--- Supplied text Enclosed Below ---
Surveillance for hepatocellular carcinoma was poor among patients with insurance and hepatitis B virus infection without cirrhosis vs. patients with cirrhosis, according to published data in the Journal of Viral Hepatitis.
“Given that patients with noncirrhotic HBV diagnosed with early stage HCC are potentially eligible for curative treatment, including resection, without the need for liver transplantation, timely and routine surveillance is critical,” the researchers wrote. “Identification of surveillance rates and factors associated with surveillance are needed in order to develop targeted interventions to improve surveillance, and in turn, HCC-related survival among patients with noncirrhotic HBV.”
Researchers, including David S. Goldberg, MD, MSCE, assistant professor of medicine and medical director of living donor liver transplantation at the Perelman School of Medicine, University of Pennsylvania, analyzed data of 4,576 patients with chronic HBV without cirrhosis from the Truven Health Analytics databases.
“Surveillance patterns were characterized using categorical and continuous outcomes, with the continuous measure of the proportion of time ‘up to date’ with surveillance, with the 6-month interval following each ultrasound categorized as ‘up to date,’” the researchers wrote.
The mean age of the patients was 44.2 years and over 90% had insurance through a preferred provider organization or point-of-service plan (n = 3,039) or a health maintenance organization (n = 1,174). Only 52% of all patients were diagnosed with HBV by a gastroenterologist (n = 2,375).
Over a median follow-up of 26 months, 6.7% of patients (n = 306) had complete surveillance, whereas 59.6% (n = 2,727) had incomplete surveillance and 33.7% had no surveillance at all (n = 1,543).
--- End of Enclosed Supplied text ---
» **Tasks for this exercise**:
A: In the article on liver cancer surveillance in hepatitis B patients, how many patients with chronic HBV without cirrhosis did the researchers analyze?
B: List every surveillance category named in the article on liver cancer surveillance in hepatitis B patients, giving the percentage of patients in each.
C: Write the next part of the article on liver cancer surveillance in hepatitis B patients, picking up after its sentence on surveillance rates over the median follow-up.
--- Records shown Enclosed Below ---
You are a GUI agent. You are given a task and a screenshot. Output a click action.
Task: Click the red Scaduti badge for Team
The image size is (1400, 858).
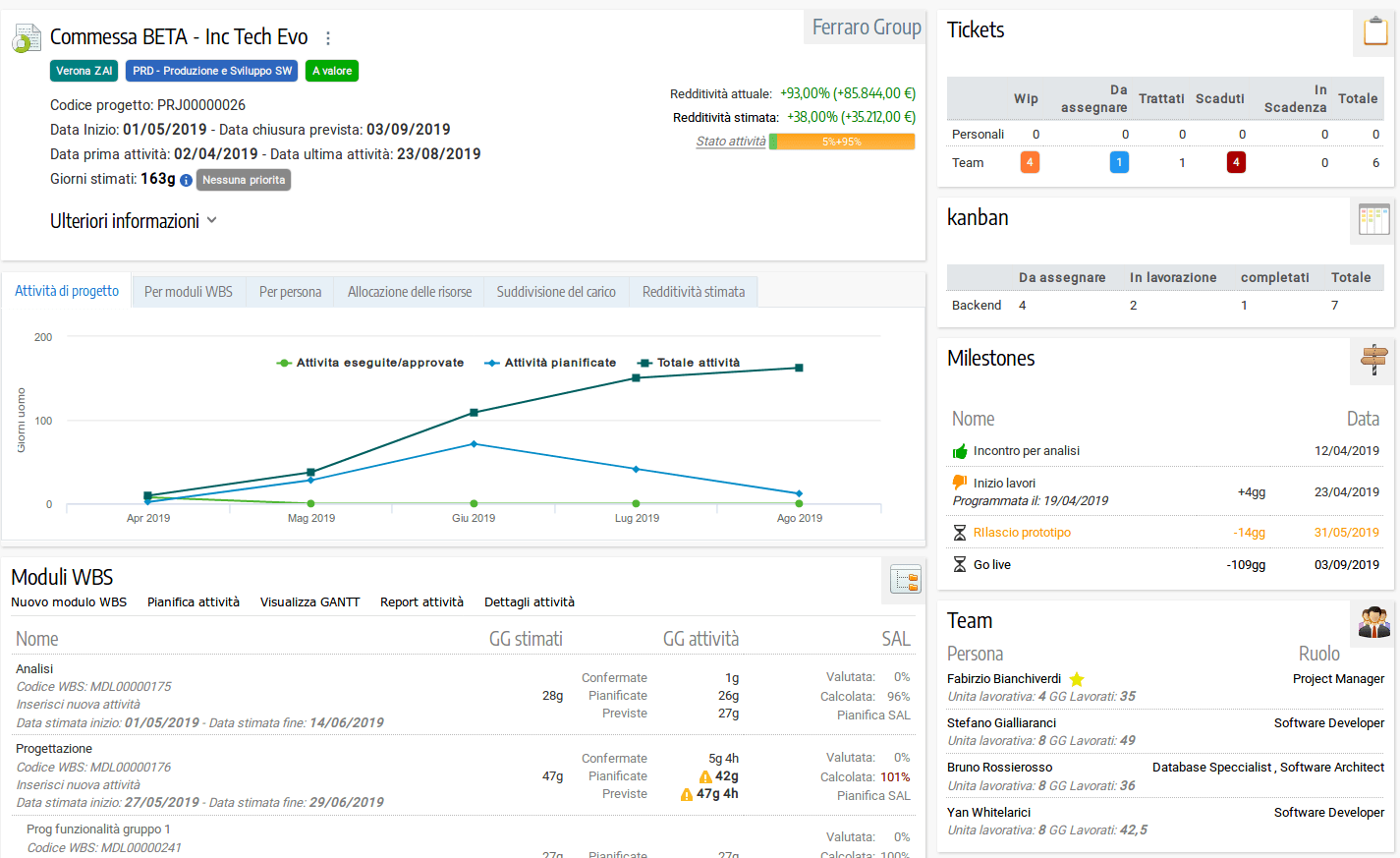[1236, 162]
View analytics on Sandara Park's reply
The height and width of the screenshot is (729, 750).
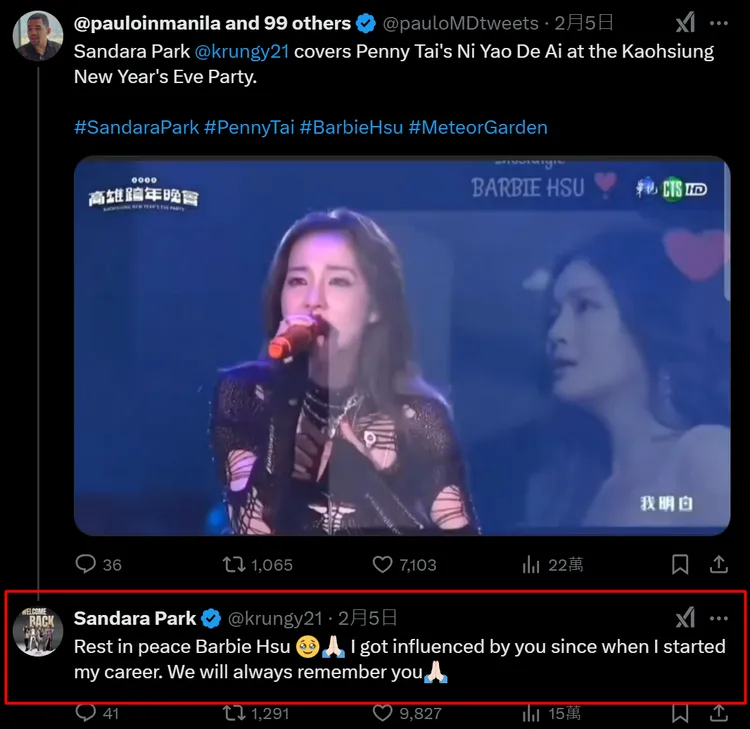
--- End of Enclosed Records shown ---
» **Answers to the exercise**:
A: 4,576 patients

B:
- Complete surveillance: 6.7%
- Incomplete surveillance: 59.6%
- No surveillance: 33.7%

C:
In analyses restricting follow-up to the first 12 months after the index date, only 13.2% of patients had complete surveillance (n = 604). When the cohort consisted of only patients without cirrhosis at least 50 years of age at the index date (n = 1,511), the proportion of complete, incomplete and no surveillance rates remained the same. However, when including the 27 patients who developed HCC within the first 12 months, who were excluded from the primary analysis, and classifying them as having complete surveillance, the proportion of HBV patients without cirrhosis with complete HBV surveillance overall was 7.2% and 13.8% in the first year. The proportion with complete surveillance ranged from 12.6% in 2006 to 14.9% in 2009, according to the research.
“There was no appreciable difference in the proportion of noncirrhotic HBV patients receiving complete follow-up when patients were stratified by year of index date and follow-up restricted to the first 12 months after the index date in order to ensure uniform follow-up for all patients,” the researchers wrote.
Multinomial logistic regression models showed that patients diagnosed by a non-gastroenterologist and patients coinfected with HBV/HIV were less likely to have complete surveillance (P < .001 for both).
In linear regression models, non-gastroenterologist provider, health insurance subtype, HBV/HIV coinfection, rural status and metabolic syndrome were “independently associated with decreased surveillance,” according to the researchers.
The researchers concluded: “HCC surveillance rates for commercially insured noncirrhotic patients with chronic HBV in the United States remain inadequate despite formalized screening guidelines and are much lower than national screening rates for other cancers in the general population. Targeted interventions are needed to reduce morbidity and mortality from this curable disease in well-identified at-risk populations.”